Exercise details |
From the forum thread below on sending large email attachments, reproduce everything from "Amen to that!" down to "would have been.", with every word and character unchanged.

Text section |
At the present they are all sitting in the outbox MS outlook trying to send them but no real success up to this point. I left the computer on overnight and still getting the popup "sending 1 of 32 " nothing going on really.

Any suggestions - maybe the problem is something to do with the settings I have on MS outlook - suggestions welcome.

parabellum
21st Oct 2007, 23:45
I have had a similar problem and it turned out to be one receiving ISP that would not accept the inbound from me and that blocked the whole process, some of the 'freebee' ISPs can be a bit difficult.

Couldn't send a 4MB attachment last night to a single address using 'reply' so typed in the email address manually, hey presto, message gone!

You may have just one crooked address holding things up.

rossilinni
21st Oct 2007, 23:59
Thanks for the suggestions.

Does anyone know the actual keystrokes to disable scanning of outbound emails and their relevant attachements when you are using Mcaffe.

I tried just going into the email control and turning the spam filter off - but I think this refers more to inbound emails than the scanning of outbound emails etc.

OK managed to figure out how to disable the auto scanning of outbound messages - it still only sends around 8 of these before slowing right down. That is about 8 messages of 4 MB - so I would assume this is some kind of "choke" that my provider ( telstra bigpond ) has put on ??

Thanks again

parabellum
22nd Oct 2007, 04:40
I'm also on Bigpond and have trouble getting large attachments out recently, thought it was just me!

Laborious I know but suggest you start to send them out one by one and see if they go then keep going until you find the one that is holding things up and note it for future reference.

Gertrude the Wombat
22nd Oct 2007, 16:29
"Don't do that" would be the first response.

Unless you are absolutely 100% certain that every single one of the recipients has a fast broadband connection and you are dead sure that none of them is currently on the road and, say, reading email via an international circuit switched mobile phone call.

4MB for a party invitation is ludicrous.

Send a couple of lines of text, one of which is a link, and put the pretty bit on a web server.

ruslan124
22nd Oct 2007, 17:41
Is this a home computer or one that you used connected to Microsoft Exchange in your Office?

If you do connect to Microsoft Exchange and the person you are sending to is part of the Exchange contact list and you are trying to send when not connected to Exchange, then this is a known problem.

It relates to Outlook not being able to resolve the address of the recipient when you are not connected to Exchange.

If this does sound like your issue, then please reply and I will dig out the Microsoft Knowledge Base article for you. If you are not an Exchange user then none of this will be in the least bit interesting to you :rolleyes:

stickyb
23rd Oct 2007, 03:48
First thing, how fast is your connection? ADSL or dialup or what. you need to know the up speed, not the download speed.

secondly, what else is using the connction? any other pc? are you doing any file uploading/downloading? they all take away bandwidth from outlook.

where is your smtp mail server located, in the same country?

go to this site http://www.speedtest.net/ and choose a location near your smtp server to run the test from. you can try ruinning on an empty machine and a loaded machine to get 2 different figures.

Then do the sums. work out how long it will take to transfer 4megabytes at whatever bits per second speed you measured.

also, check the timeout figure on the connection - set it to something a bit longer if necessary.

one quirk of outlook, if it gets a fail on an item when sending, that item may not be attempted again until you close down and restart outlook.

Keef
23rd Oct 2007, 10:14
"Don't do that" would be the first response.

Amen to that!
I was well pleased when my laptop/cellphone started to download an 18MB photo that someone thought I just MUST see.
They even sent it to the laptop's separate e-mail address.

At £3 per MB over my allocation, you can imagine how valuable that pesky photo of her pesky dog would have been.

Bushfiva
23rd Oct 2007, 12:15
If you're on an expensive connection, consider configuring your email program to download headers only. You can then choose whether to download the email, email plus attachment, delete it, or save it for another time.

Provided data |
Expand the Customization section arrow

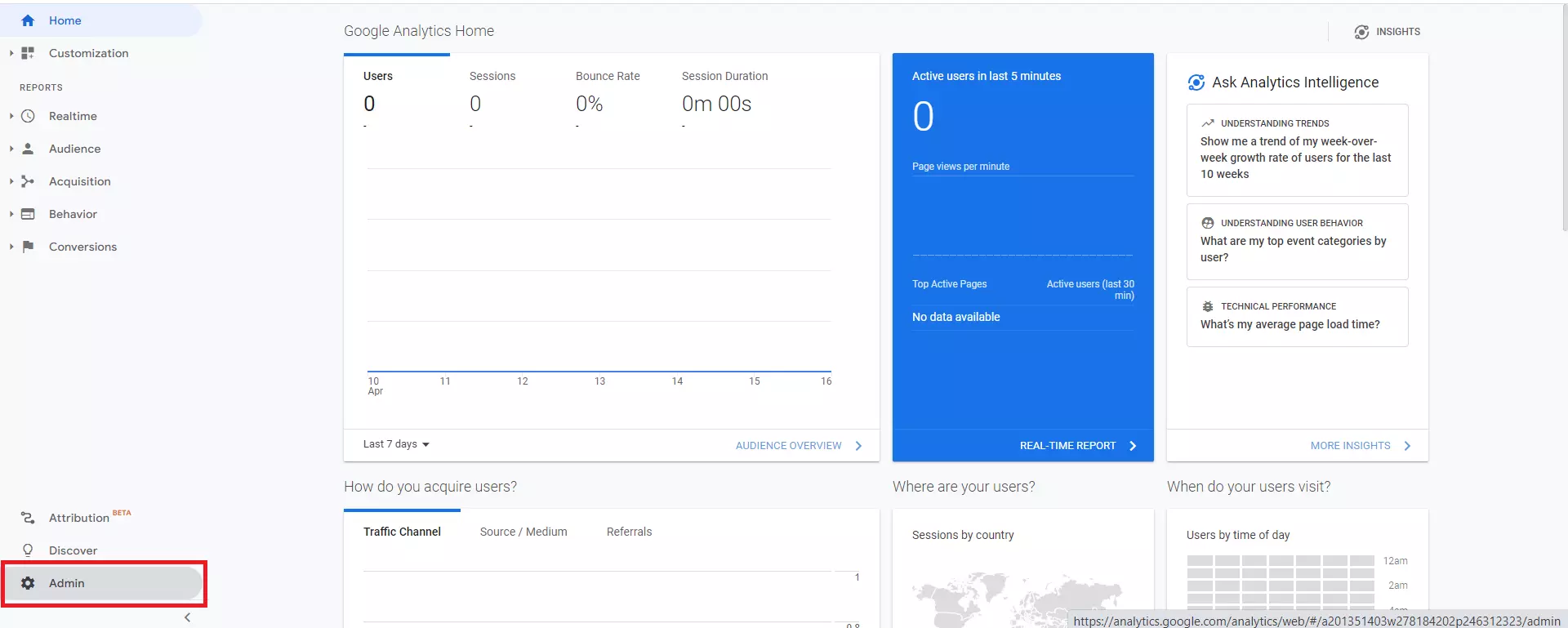pos(11,53)
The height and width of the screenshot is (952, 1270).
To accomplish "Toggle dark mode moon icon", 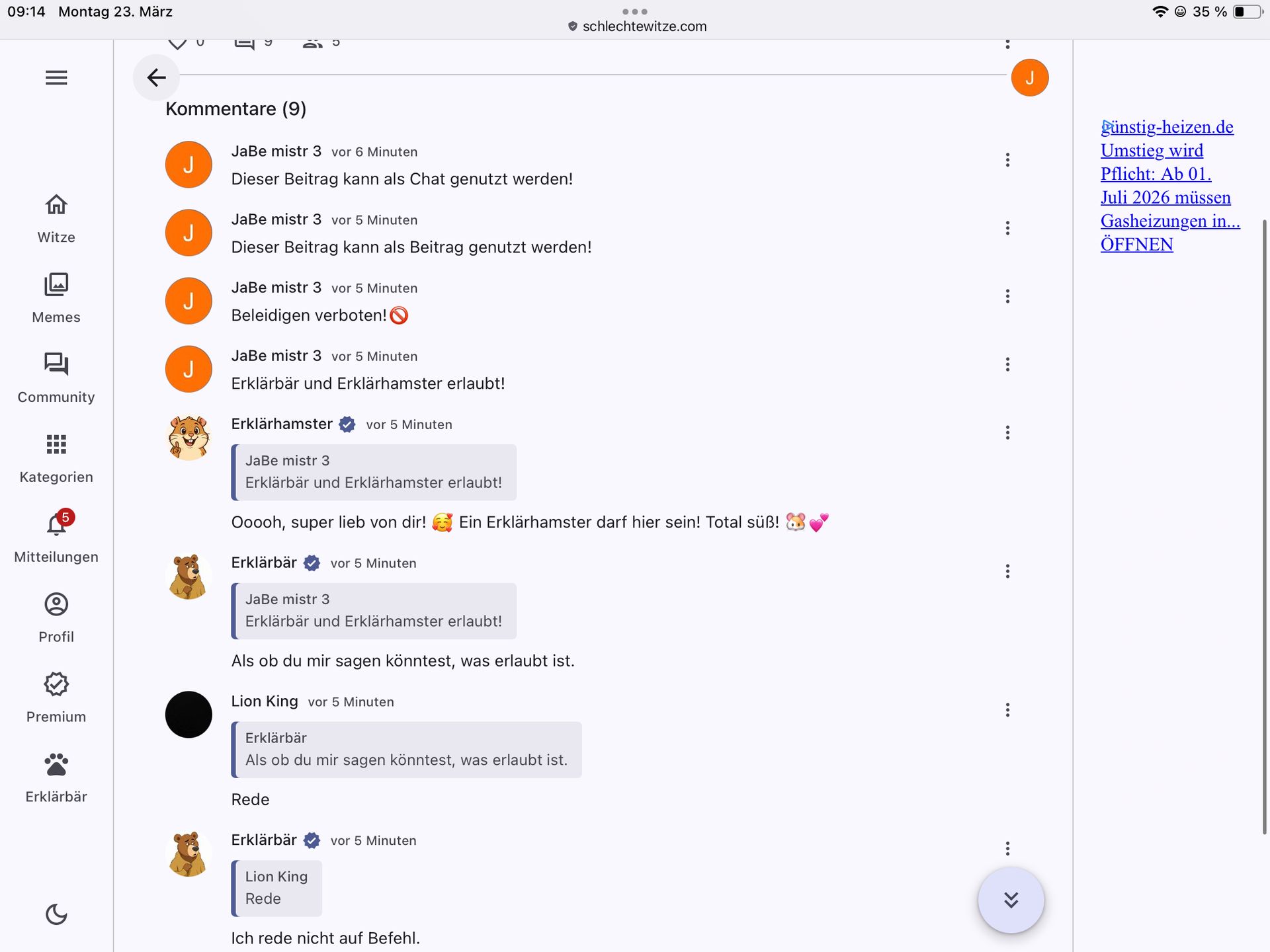I will click(56, 914).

Exercise solution |
Amen to that!
I was well pleased when my laptop/cellphone started to download an 18MB photo that someone thought I just MUST see.
They even sent it to the laptop's separate e-mail address.

At £3 per MB over my allocation, you can imagine how valuable that pesky photo of her pesky dog would have been.